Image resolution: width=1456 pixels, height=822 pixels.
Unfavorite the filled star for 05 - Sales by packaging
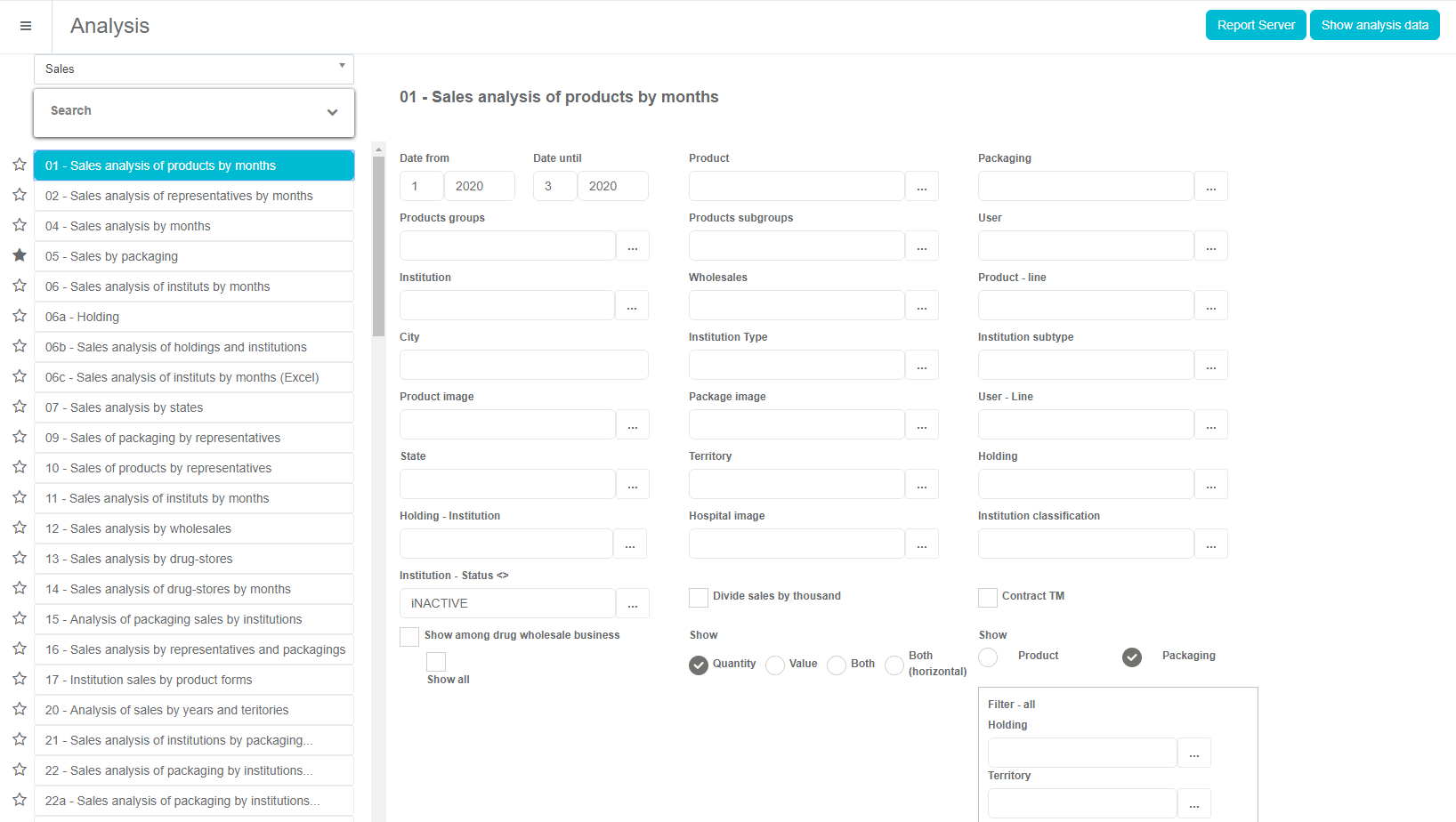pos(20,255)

==

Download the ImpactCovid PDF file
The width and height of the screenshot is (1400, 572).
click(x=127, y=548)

Given task: Copy the entries word for word, from the line containing "Image resolution: width=1456" through the line containing "pos(20,255)". Leave the pictures out of your copy.

Result of the task:
Image resolution: width=1456 pixels, height=822 pixels.
Unfavorite the filled star for 05 - Sales by packaging
pos(20,255)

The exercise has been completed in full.